In generale comunque l'attribuzione è restata stabile in un grande numero di studi, anche se alcune perplessità nascevano dal sospetto di alcune forzature a voler ricondurre le opere anteriori a Giotto a schemi precostituiti e lineari, senza approfondire il reale ambiente della pittura in quei secoli. Per esempio prima di Cimabue si conoscono i nomi di pochissimi pittori, ai quali vengono riferite una gran quantità di opere; ma dall'analisi di fonti secondarie (come per esempio un archivio notarile fiorentino del Duecento) si scopre come in realtà le botteghe di pittori all'epoca avesse registrati decine e decine di maestri (nell'esempio di Firenze, presso il solo notaio principale ce n'erano registrati 118).

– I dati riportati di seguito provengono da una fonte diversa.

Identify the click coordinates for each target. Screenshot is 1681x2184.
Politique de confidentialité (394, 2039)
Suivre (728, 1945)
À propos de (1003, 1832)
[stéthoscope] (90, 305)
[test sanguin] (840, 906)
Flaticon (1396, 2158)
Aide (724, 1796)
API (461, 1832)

L'opera sull'altare dopo il restauro
La Madonna è stata sottoposta a un restauro nel 2002, da parte dell'Opificio delle Pietre Dure, in occasione del quale si sono potute togliere una serie di ridipinture che ne avevano alterato l'aspetto, soprattutto nei volti e nel manto del bambino, e si è proceduto a una generale ripulitura che ha rivelato la splendente doratura e l'uso di alcuni colori tenui.
Durante gli studi si è constatato come il supporto usato fosse in legno di castagno, analogo a quello di altre opere toscane del XII secolo, ma mai usato nella pittura fiorentina del XIII secolo, quando si usavano già legni di pioppo e tiglio in maniera pressoché esclusiva a causa della meno rischiosa presenza di tannino, una sostanza che emanano alcuni legnami e che macchia lo strato di preparazione e talvolta anche la superficie pittorica.

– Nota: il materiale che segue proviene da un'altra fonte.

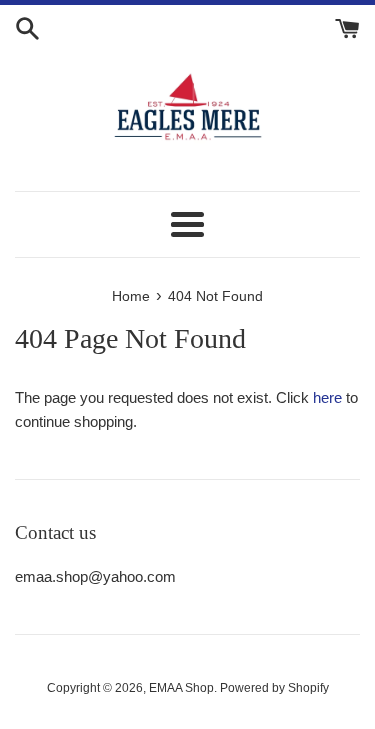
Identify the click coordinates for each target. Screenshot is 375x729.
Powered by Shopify (274, 688)
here (327, 397)
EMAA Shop (181, 688)
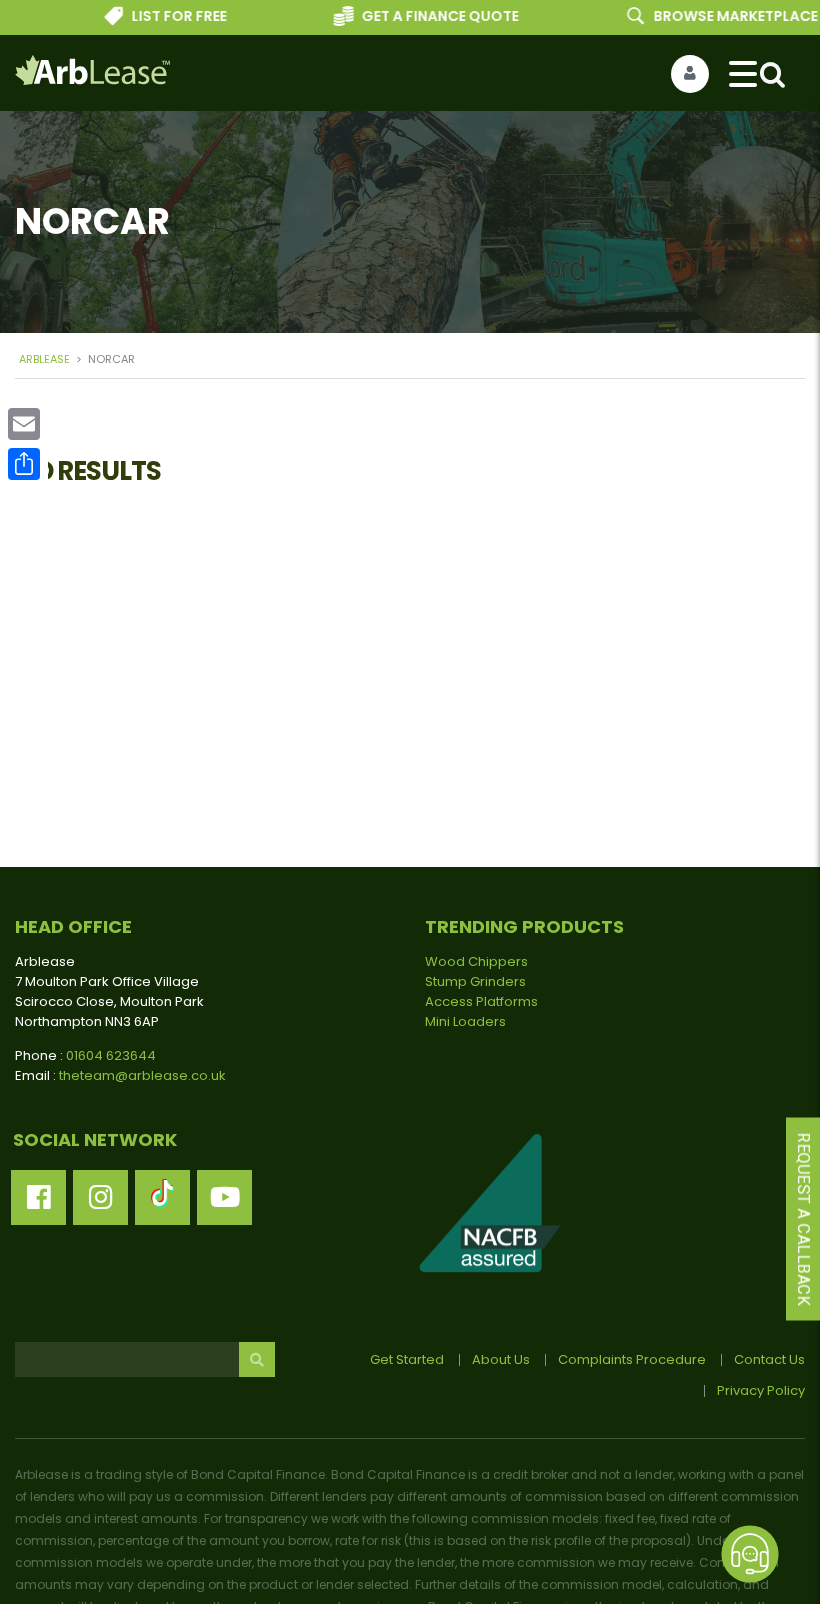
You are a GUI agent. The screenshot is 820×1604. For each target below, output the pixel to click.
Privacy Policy (761, 1390)
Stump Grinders (475, 981)
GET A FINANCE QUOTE (427, 16)
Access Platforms (481, 1001)
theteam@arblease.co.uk (142, 1075)
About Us (501, 1359)
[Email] (24, 424)
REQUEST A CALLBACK (803, 1219)
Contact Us (769, 1359)
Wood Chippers (476, 961)
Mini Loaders (465, 1021)
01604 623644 (111, 1055)
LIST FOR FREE (166, 16)
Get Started (407, 1359)
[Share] (24, 464)
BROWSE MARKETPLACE (722, 16)
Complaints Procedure (632, 1359)
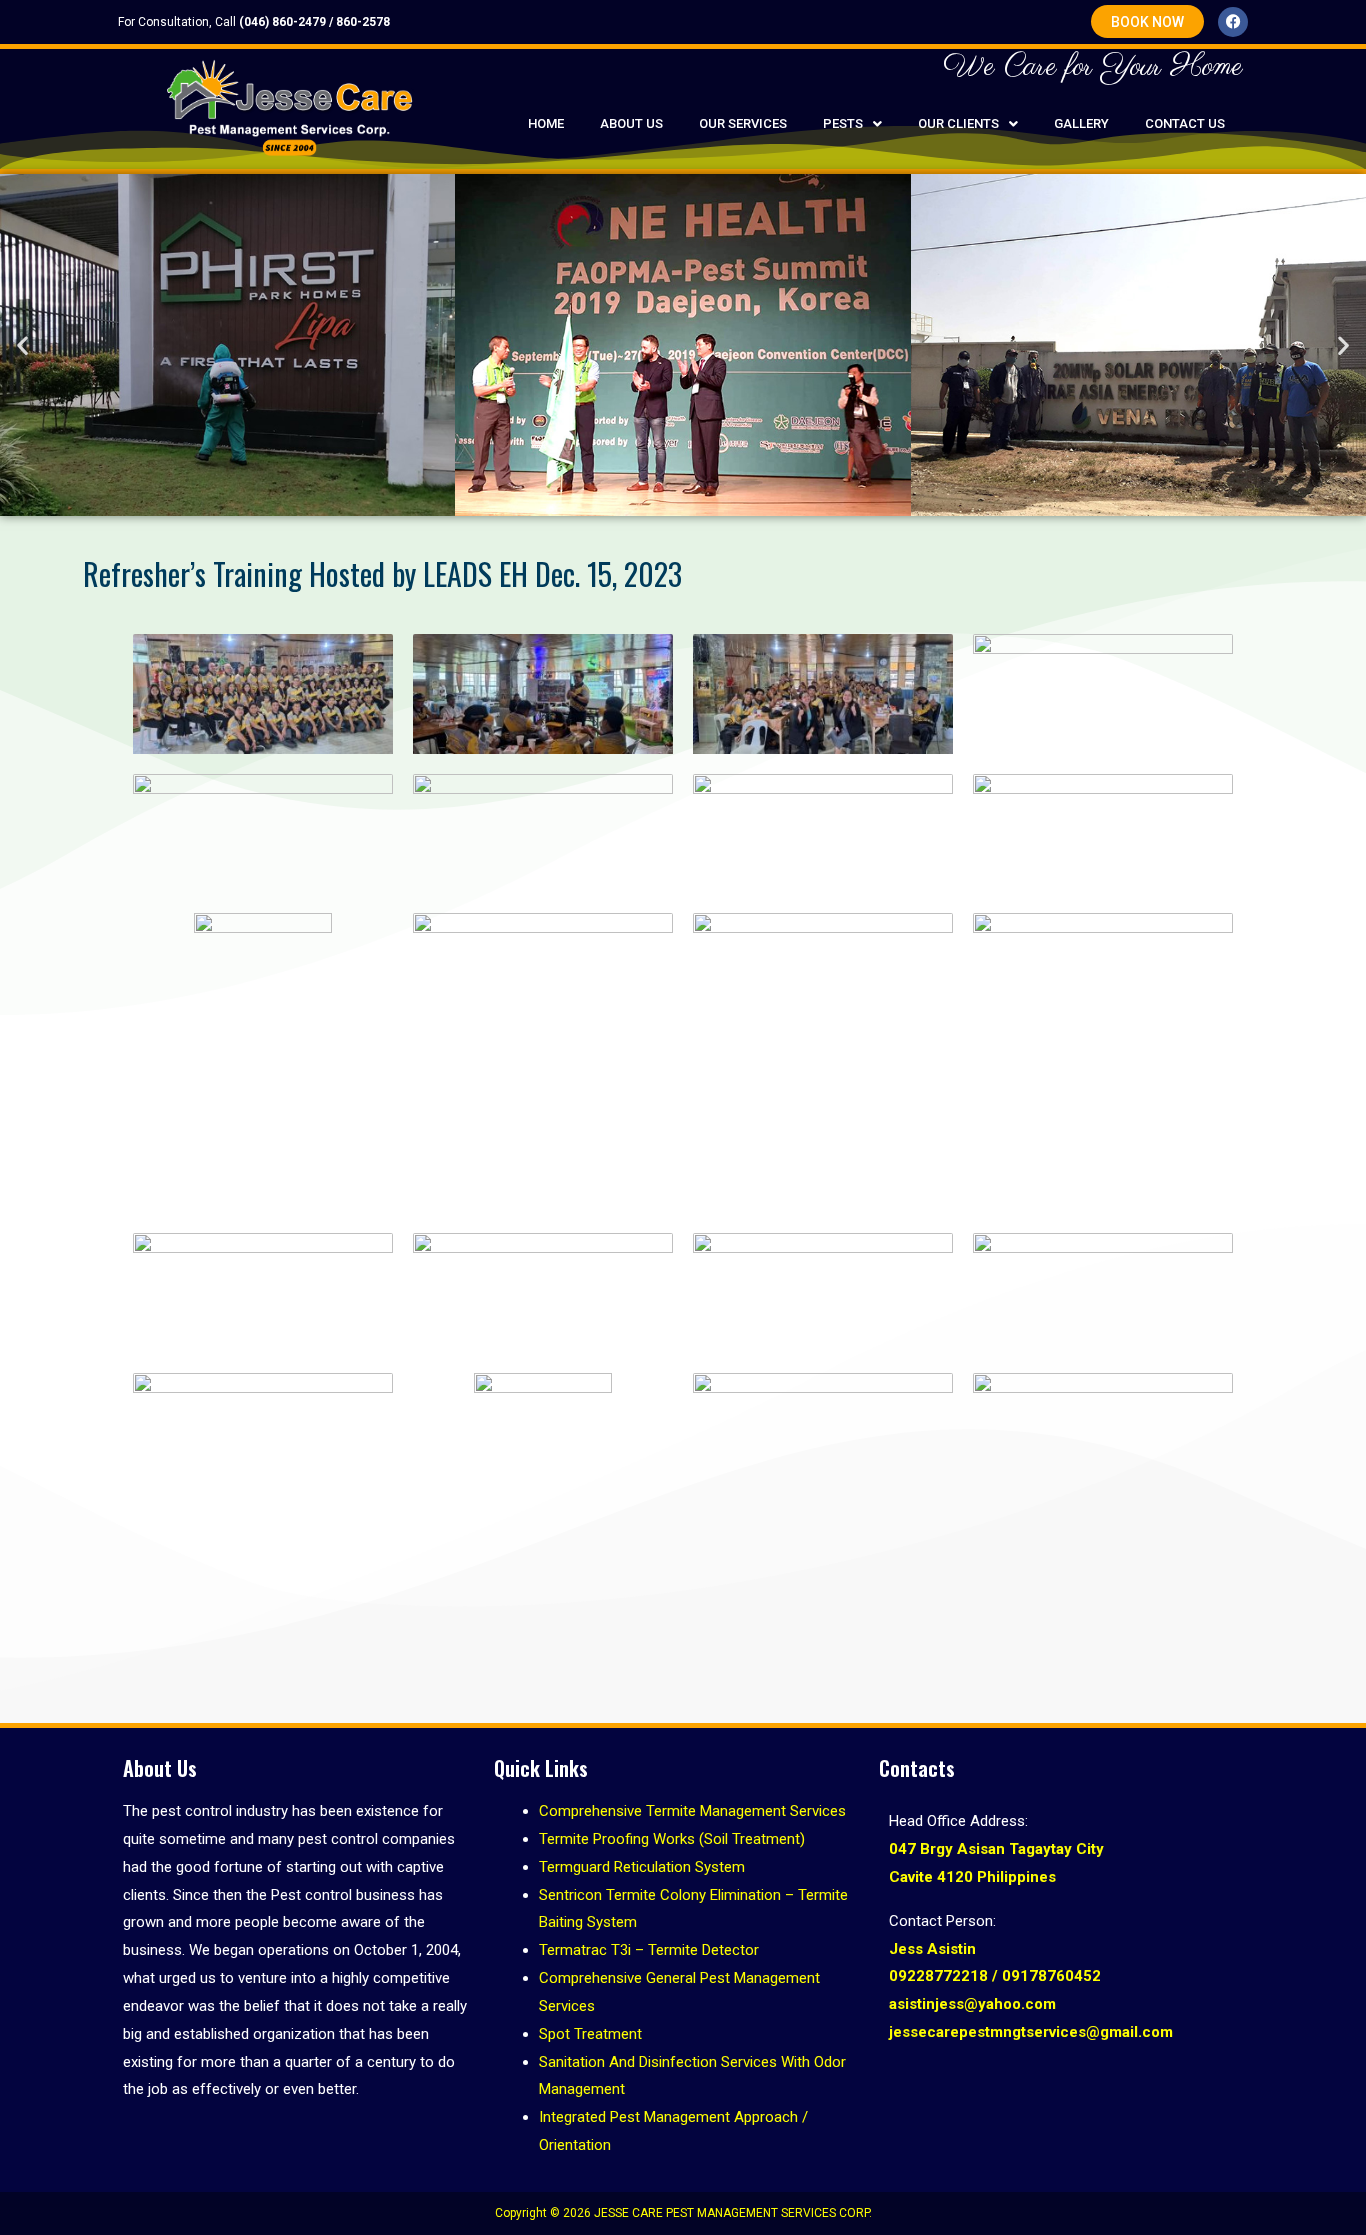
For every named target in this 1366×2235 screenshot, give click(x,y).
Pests (843, 123)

Durante una radiografia si è scoperto che le cornici erano state ridorate e nascondevano una decorazione a racemi, di tipo islamico, chiaro influsso della scuola bizantina, presente anche in altre opere toscane. Inoltre sono saltati fuori alcune linee di decorazioni non presenti sulla superficie della tavola, che sono state spiegate come presenti sulla tela di lino, strappata e riutilizzata per tenere insieme gli strati di materiale preparatorio alla pittura. Ebbene queste decorazioni sono state ricomposte e hanno dato la sagoma di un crocifisso con le estremità dei bracci caratterizzate da pallini tondi agli angoli e da una voluta tondeggiante all'incrocio delle braccia: un motivo tipicamente bizantino che è attestato dal VI al XII secolo in area orientale. È chiaro quindi che chi aveva preparato la tavola aveva riutilizzato un vecchio arredo liturgico, che non doveva essere estraneo alla sua cultura. Anche il diffuso uso di punzoni sulla doratura è piuttosto inconsueto per l'area toscana fino al XIII secolo.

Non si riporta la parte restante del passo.